Conservation & Preservation
Parkwood Past & Present
Parkwood Estate National Historic Site is the family home of autobaron R.S. McLaughlin, founder of General Motors of Canada, and Canadian philanthropist transformed into a one of a kind National Historic Site and museum. Learn more about how we conserve and preserve Parkwood below.
Parkwood is extremely fortunate in that we have not had to source or collect artifacts for our collection. When the Estate became a National Historic Site, the house was full of items that belonged to the McLaughlin Family when they lived here. As the estate is now 100 years old, signs of time, gravity and wear and tear have begun to emerge. Although quite an extensive and expensive process, in order to properly preserve our artifacts we attempt to conserve the collections, architecture and heritage assets of Parkwood through the careful work of trained conservators.
Natalie, a conservator from the Sir Sandford Fleming Conservation program has been volunteering numerous hours this summer to conserve our anaglypta wallpaper located at the back staircase. As many of you know, we completed Part A of Stage II of the HVAC Retrofit this winter ($1.8m to date), adding central air and humidification to the Art Deco Bedroom Suite, the Art Gallery and part of the third floor. Using closet spaces and the fireplace flues to run the duct work, etc. to ensure the work did not compete with or destroy our original finishes, construction crews negotiating the stairway with fan belts, and piping contributed to some of the wear and tear the natural aging process of the anaglypta has seen over the last 94 years.

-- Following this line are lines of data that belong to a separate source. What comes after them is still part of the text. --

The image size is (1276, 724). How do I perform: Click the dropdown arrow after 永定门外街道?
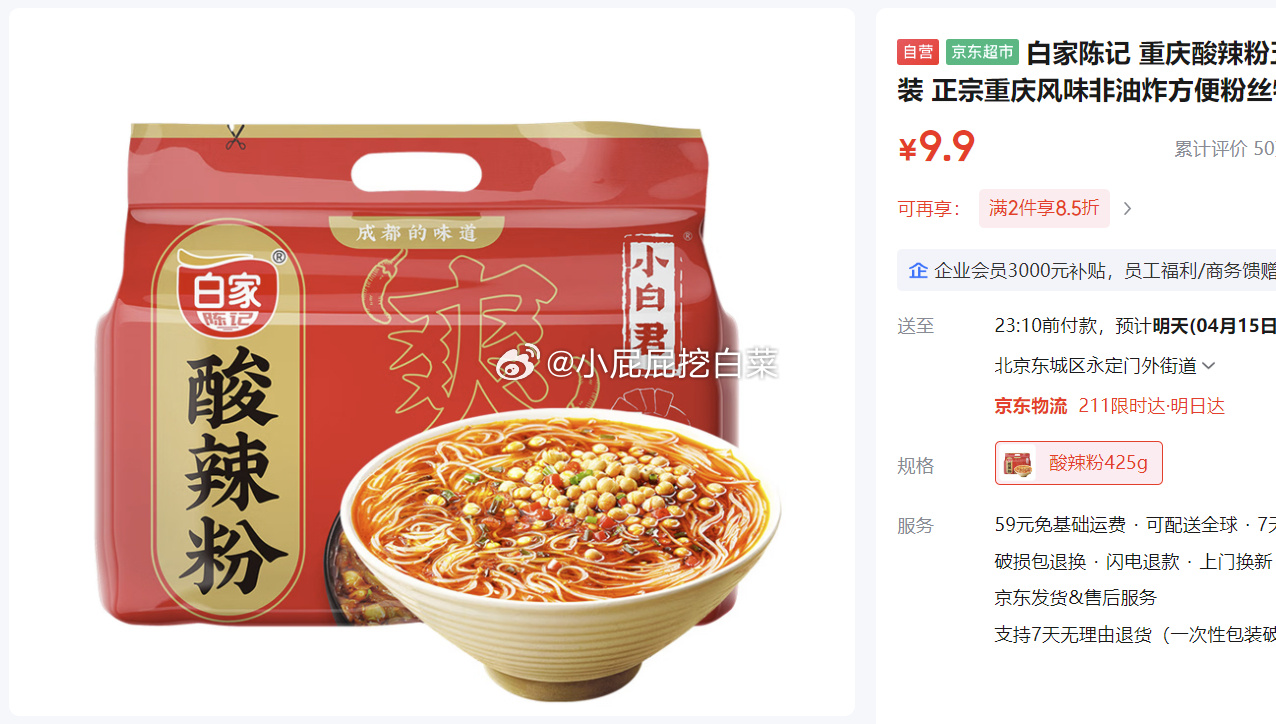(x=1208, y=366)
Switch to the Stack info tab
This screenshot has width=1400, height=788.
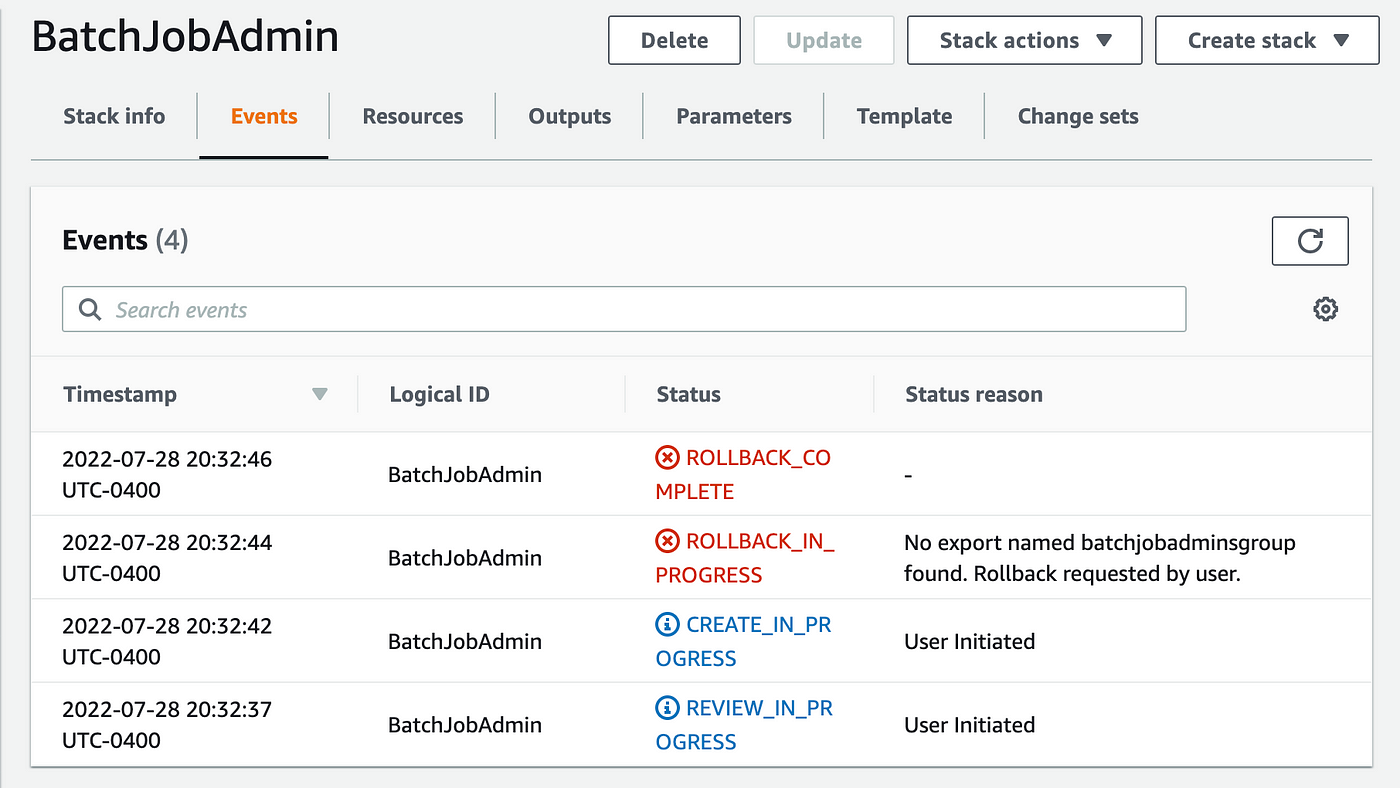(114, 116)
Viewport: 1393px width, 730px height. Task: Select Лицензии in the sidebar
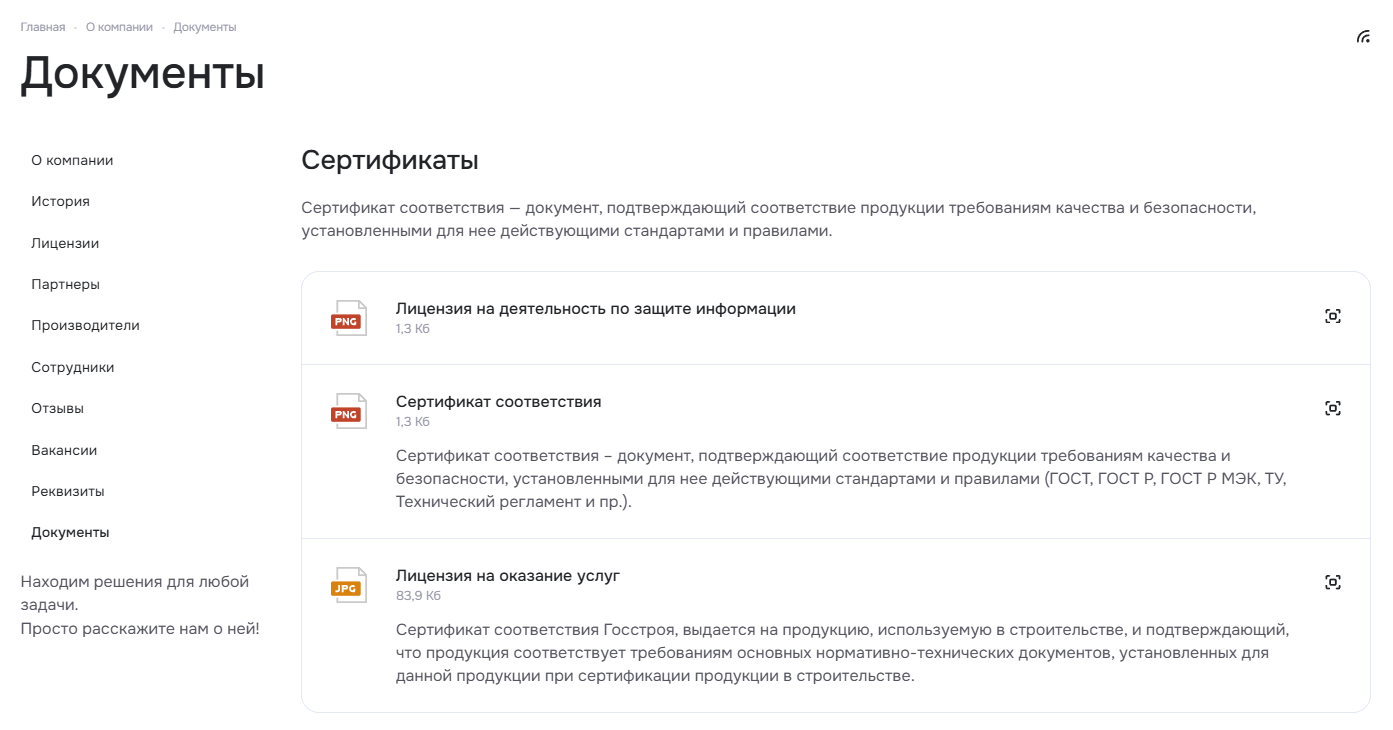coord(65,243)
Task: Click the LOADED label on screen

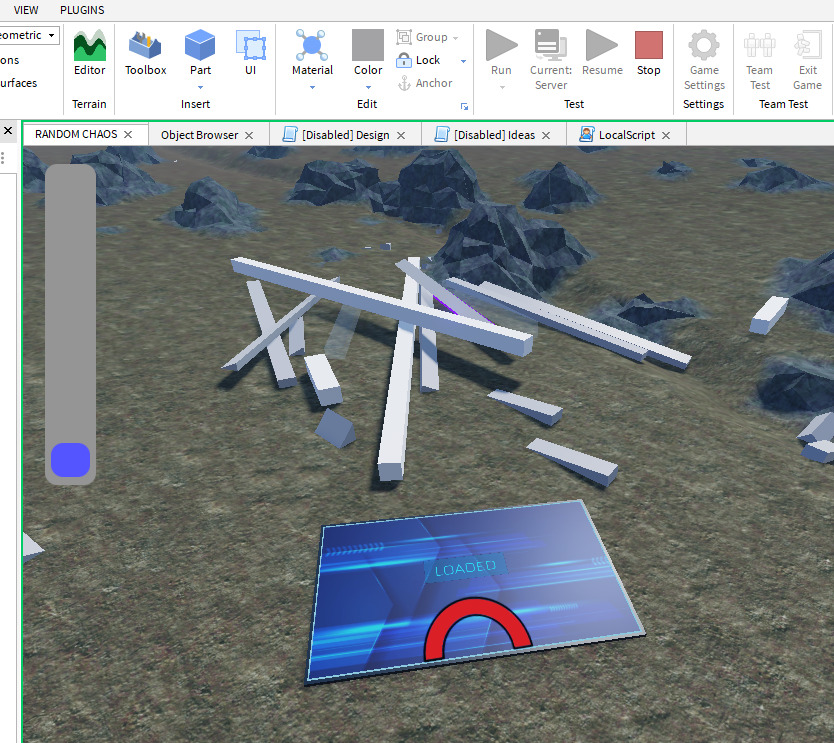Action: pyautogui.click(x=465, y=568)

In the above photos you see Natalie applying a syringe full of adhesive to consolidate some flaking that has occurred on the anaglypta around a window frame. This damage, and areas of loss, has been sustained over the years, due to an exposure to moisture, accumulative damage simply due to opening and closing windows for approximately a century. Once the adhesive is dried, the cracks will be flattened out with the use of a heated spatula which will relax the painted surface of the anaglypta ( the pink colour). Natalie will fill the areas of loss with a home-made paste, a recipe that consists of paper fibres and methyl cellulose adhesive, creating the same texture and density of the surrounding wallpaper. The walls are then cleaned with a 90 : 9 : 1 solution of water, mineral spirits and orvus paste, followed by a rinse. Once dry, Natalie will colour match to the pink walls and infill the areas that have been consolidated.
It’s a lot of work! Preserving a site of the quality and importance of Parkwood has tremendous challenges, but also tremendous rewards to Canada – a gift to the future and an opportunity to learn and take part
We look at repair to roofs, windows, wiring, fire, and safety systems. We improve temperature, humidity levels and air quality, control light and UV. We intervene with artefacts and architectural finishes as little as possible, preserving them in their current situations and conditions.
When we need to intervene, we conserve, treating room finishes, painting and artwork, furniture, carpets, fabrics and lighting with minimal measures without altering the historic integrity of the artefact.